A security flaw with WordPress has been exploited by hackers to turn over 162,000 legitimate websites into tools to carry out widespread distributed denial of service (DDoS) attacks.
The criminal botnet was discovered by security firm Sucuri when a popular website run by one client went offline because of a DDoS attack - a method used by cyber-criminals to send vast amounts of data requests to a website's servers that cause the site to crash.
When the attack was investigated by analysts at the firm they were surprised to discover that the requests were originating from other WordPress sites.
In just a few hours, more than 162,000 different and legitimate WordPress sites attempted to attack the affected site before Sucuri decided to block the requests.

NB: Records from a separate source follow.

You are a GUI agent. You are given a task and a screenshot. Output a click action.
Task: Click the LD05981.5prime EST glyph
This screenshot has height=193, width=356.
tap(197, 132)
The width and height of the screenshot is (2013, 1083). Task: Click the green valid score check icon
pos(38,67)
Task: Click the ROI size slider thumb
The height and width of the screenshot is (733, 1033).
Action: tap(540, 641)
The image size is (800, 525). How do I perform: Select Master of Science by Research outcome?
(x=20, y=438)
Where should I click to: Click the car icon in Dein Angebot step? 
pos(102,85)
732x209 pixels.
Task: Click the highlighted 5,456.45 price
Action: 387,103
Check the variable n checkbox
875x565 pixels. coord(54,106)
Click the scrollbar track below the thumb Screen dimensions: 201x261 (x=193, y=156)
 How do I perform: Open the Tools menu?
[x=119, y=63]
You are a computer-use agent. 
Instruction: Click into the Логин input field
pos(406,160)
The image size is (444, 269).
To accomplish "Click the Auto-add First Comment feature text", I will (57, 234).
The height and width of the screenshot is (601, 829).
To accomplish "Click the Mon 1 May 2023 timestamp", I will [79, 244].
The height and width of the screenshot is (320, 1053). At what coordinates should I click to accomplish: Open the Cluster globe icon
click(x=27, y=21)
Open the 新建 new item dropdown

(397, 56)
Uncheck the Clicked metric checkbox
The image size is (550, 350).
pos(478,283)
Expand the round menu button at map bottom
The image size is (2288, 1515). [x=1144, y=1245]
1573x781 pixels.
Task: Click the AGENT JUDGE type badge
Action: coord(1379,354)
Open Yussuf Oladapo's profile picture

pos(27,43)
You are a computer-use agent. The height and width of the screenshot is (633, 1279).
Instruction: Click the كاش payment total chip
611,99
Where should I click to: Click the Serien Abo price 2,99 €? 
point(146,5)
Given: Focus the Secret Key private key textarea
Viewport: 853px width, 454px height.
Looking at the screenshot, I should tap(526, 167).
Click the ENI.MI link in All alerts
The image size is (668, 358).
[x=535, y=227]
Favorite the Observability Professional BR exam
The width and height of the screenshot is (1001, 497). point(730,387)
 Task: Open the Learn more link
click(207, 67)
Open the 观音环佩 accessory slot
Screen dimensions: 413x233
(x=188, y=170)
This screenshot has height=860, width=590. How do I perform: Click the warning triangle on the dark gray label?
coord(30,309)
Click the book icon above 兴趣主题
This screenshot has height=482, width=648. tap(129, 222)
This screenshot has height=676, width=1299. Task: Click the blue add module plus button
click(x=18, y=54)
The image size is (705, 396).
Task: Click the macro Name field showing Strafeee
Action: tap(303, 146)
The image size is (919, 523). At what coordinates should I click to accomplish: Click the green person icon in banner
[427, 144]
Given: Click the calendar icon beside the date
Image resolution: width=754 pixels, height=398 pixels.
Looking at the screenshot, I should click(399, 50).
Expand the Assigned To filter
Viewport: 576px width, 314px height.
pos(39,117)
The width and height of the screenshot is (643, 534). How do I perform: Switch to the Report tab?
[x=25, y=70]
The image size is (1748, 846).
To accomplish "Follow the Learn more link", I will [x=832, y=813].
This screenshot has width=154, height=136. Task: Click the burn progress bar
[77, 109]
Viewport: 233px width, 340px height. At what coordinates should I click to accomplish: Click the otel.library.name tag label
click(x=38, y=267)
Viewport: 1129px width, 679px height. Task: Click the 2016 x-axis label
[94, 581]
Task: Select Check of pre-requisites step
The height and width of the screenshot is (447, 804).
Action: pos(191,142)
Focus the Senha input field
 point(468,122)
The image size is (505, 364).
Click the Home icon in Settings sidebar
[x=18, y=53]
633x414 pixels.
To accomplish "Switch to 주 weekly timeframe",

"Can you see how powerful it can be?" said Sucuri CTO Daniel Cid. "One attacker can use thousands of popular and clean WordPress sites to perform their DDOS attack, while being hidden in the shadows."
Cid claimed that WordPress was aware of the problem but did not plan to fix it as any changes would cause important plugins to be blocked.
"This is a well-known issue within WordPress and the core team is aware of it. It's not something that will be patched though," Cid said.
"In many cases this same issue is categorised as a feature, one that many plugins use, so in there lies the dilemma."
Cid has advised WordPress users on how best to avoid the DDoS attacks in a blogpost.